Es gibt natürlich die Handwerker, die sich nach 1990 eine goldene Nase verdient haben und jetzt auch etwas vererben. Aber das ist eben eine kleine Schicht. Es ist wahnsinnig schwierig, dieses Problem zu lösen. Das ginge über Umverteilung, Lastenausgleiche oder eine Vermögenssteuer. Oder, als Abkürzung: Heiratet doch in reiche westdeutsche Familien ein!
Meinen Sie das ernst?
Natürlich etwas bissig, aber nicht ganz unernst. Heiratspolitik galt ja eigentlich immer der Abwehr vom Aufstieg Nicht-Privilegierter, aber warum nicht den Spieß rumdrehen? Was sich hinter meinem Spruch noch verbirgt: Es gibt nach wie vor auf beiden Seiten gewisse Vorbehalte. Ich habe 2004 als Ostdeutscher eine Westdeutsche geheiratet. Damals meinte der Standesbeamte, ich sei eine große Ausnahme. Ob wir da heute weiter sind, ich weiß es nicht.
Die Sozialwissenschaftlerin Naika Foroutan vergleicht Ostdeutsche mit Migrant:innen. Ihre These: Die Erfahrungen, in einer fremden Gesellschaft anzukommen und dort Ausgrenzung zu erfahren, seien vergleichbar. Sehen sie die Ähnlichkeiten auch?
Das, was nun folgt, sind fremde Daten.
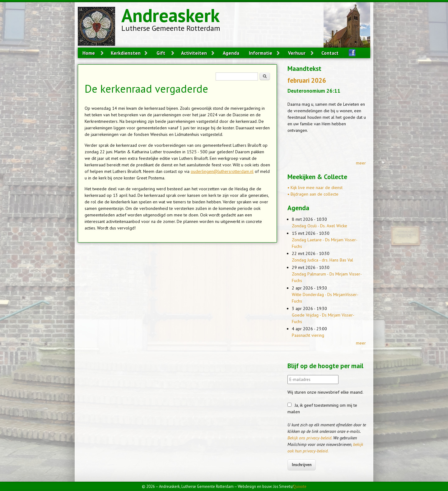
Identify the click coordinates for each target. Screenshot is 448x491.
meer (361, 163)
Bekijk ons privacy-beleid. (310, 438)
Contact (330, 53)
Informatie (260, 53)
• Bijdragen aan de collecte (313, 194)
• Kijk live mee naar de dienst (315, 188)
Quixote (300, 486)
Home (89, 53)
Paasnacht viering (308, 335)
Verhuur (297, 53)
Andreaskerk (170, 15)
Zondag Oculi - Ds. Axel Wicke (320, 226)
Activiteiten (194, 53)
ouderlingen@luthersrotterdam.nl (222, 171)
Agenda (231, 53)
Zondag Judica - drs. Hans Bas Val (322, 260)
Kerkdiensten (126, 53)
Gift (161, 53)
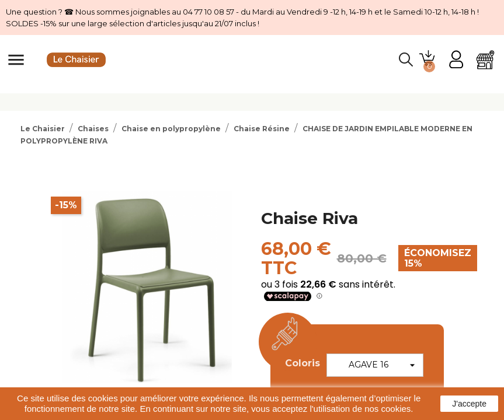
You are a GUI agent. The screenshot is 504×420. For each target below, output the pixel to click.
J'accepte (469, 404)
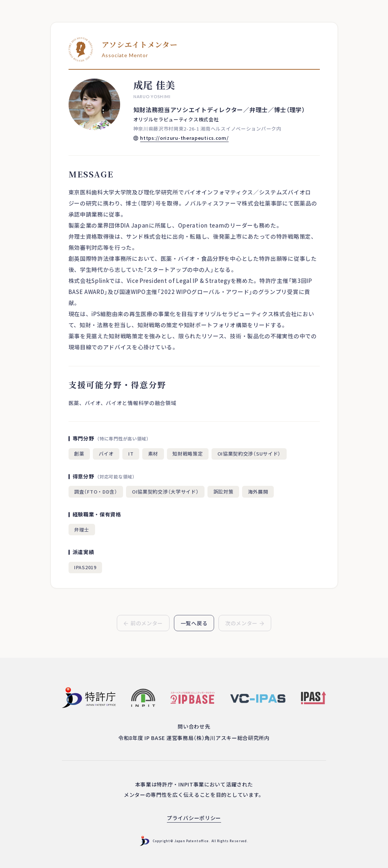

Ich habe als junger Student in Göttingen bei Naika Foroutan studiert und viel gelernt, etwa über notwendige Abwägungen in schwierigen diskursiven Feldern. Aber der Vergleich ist ein Hohn, wenn man sieht, wie massiv die Angriffe gegenüber Migrant:innen seit der Wende sind. Dass man jetzt auch noch Ähnlichkeiten herstellen will, nur weil der Westdeutsche sich angeblich nicht so sehr für den Ostdeutschen interessiert? Das sind doch völlig unterschiedliche Qualitäten.
Sie forschen selbst über Ostdeutschland, schreiben viele Texte, die sich mit Phänomenen in Ostdeutschland beschäftigen. Wenn es nicht um eine ostdeutsche Identität geht, was schlagen Sie vor?
Ich halte das Konzept Erfahrungsraum für die wesentlich bessere Kategorie. Erfahrungsraum heißt, man teilt eine gemeinsame Geschichte und die fängt im Falle von Ostdeutschland nicht 1989 oder 1990 an, sondern lange davor und ist über Generationen tradiert. Und Erfahrungsraum bedeutet: Die Geschichte kann sich völlig unterschiedlich auswirken. Das Konzept Erfahrungsraum kann auch die inkludieren, die 1990 aus dem Westen rüberkamen und seit 30 Jahren an diesem Osten mitarbeiten. Außerdem inkludiert es all die Geschichten von Migrant:innen in Ostdeutschland wie beispielsweise die teils brutalen Erfahrungen der vietnamesischen Community, die in diesem ostdeutschen Diskurs oft an den Rand gedrängt werden.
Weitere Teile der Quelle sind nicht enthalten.